Turismo: quali sono i progetti concreti per aumentare la conoscenza del nostro territorio?

“Bisogna potenziare i vari turismi che esistono. Sul Piceno dobbiamo puntare sui prodotti tipici , le cantine e gli agriturismi. Sul turismo religioso, ad Ascoli bisogna potenziare il discorso dei Cammini, come quello Francescano della Marca che va potenziato, così come il discorso legato  patrono di Ascoli S.Emidio, protettore dal terremoto. Lavorare sulle strutture ricettive della costa, aumentandone la modernità e la loro qualità. Iniziare ad investire sulle zone del sisma, costruendo ostelli rivolti a chi ama camminare in montagna. Serve una promozione del territorio coinvolgendo tutti i Comuni della provincia”.

Ripartenza, covid e crisi: come arrestare il boom di disoccupazione che si staglia all’orizzonte?

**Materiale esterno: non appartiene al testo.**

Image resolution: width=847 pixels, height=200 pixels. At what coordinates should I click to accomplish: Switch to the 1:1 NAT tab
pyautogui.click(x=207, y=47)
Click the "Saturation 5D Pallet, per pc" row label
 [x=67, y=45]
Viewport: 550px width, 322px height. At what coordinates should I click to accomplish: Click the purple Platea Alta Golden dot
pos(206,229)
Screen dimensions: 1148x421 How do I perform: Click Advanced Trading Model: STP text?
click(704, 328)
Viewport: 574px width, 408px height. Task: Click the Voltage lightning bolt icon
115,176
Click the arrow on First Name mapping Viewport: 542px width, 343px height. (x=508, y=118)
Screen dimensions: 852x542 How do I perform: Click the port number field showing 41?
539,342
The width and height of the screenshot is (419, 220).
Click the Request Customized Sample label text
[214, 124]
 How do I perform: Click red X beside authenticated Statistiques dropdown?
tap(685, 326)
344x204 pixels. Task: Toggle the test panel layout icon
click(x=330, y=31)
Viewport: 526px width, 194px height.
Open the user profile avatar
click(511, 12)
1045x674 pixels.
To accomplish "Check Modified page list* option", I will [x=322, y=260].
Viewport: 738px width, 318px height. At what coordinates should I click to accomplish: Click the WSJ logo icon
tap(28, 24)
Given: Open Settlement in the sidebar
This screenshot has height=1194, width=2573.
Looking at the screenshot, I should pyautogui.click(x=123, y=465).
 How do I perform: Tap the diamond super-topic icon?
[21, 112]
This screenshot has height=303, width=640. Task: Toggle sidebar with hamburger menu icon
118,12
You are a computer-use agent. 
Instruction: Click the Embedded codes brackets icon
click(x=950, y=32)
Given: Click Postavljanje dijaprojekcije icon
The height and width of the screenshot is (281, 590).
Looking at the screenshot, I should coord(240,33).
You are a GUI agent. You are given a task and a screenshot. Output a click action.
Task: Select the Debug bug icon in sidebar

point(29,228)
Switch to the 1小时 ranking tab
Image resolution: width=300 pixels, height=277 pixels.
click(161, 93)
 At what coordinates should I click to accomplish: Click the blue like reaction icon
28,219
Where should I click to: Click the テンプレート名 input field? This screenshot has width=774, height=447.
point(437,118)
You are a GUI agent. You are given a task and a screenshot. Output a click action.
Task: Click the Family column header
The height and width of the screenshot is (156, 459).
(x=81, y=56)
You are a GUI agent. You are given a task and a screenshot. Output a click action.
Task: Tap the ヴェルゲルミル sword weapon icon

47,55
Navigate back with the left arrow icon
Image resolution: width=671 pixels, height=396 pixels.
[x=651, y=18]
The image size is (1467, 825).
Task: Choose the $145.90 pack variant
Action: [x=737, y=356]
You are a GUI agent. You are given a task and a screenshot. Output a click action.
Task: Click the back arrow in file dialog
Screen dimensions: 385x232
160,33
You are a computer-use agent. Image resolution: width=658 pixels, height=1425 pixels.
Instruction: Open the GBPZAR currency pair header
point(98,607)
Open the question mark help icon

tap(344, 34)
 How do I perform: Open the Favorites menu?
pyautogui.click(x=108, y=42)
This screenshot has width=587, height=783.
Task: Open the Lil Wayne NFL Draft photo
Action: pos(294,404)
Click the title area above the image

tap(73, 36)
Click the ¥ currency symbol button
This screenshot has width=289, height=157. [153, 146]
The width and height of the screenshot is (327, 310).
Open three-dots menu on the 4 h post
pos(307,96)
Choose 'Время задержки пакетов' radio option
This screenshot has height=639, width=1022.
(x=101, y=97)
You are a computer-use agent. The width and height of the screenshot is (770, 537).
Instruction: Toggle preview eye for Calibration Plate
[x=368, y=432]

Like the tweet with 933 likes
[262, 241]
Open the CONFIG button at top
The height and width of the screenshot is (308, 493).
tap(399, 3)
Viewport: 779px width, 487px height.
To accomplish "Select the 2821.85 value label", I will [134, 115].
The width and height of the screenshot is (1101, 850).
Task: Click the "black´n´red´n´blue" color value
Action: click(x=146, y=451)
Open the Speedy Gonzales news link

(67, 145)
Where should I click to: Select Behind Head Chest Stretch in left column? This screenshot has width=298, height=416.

“Bisognerà convivere con il Covid, ma i cittadini hanno dimostrato molta più maturità rispetto ad un governo che ha preso decisioni tardive, sbagliate e frettolose. L’unica cosa che riconosciamo a Ceriscioli è quando si mise di traverso rispetto al governo sulla chiusura delle scuole: se non fossero state chiuse all’epoca ci sarebbero stati molti problemi. Adesso abbiamo maggiore consapevolezza del rischio ma, facendo gli scongiuri, il Piceno ha avuto solo 13 morti per Coronavirus, una cifra molto già bassa rispetto ad altre patologie. Non dobbiamo certo abbassare la guardia, ma se non siamo morti di Covid, rischiamo di morire di fame. Dobbiamo proteggere gli anziani e le fasce più deboli ma ripartire: non possiamo fare altre chiusure, ma saper gestire i cluster e intervenendo in maniera diretta e chirurgica”.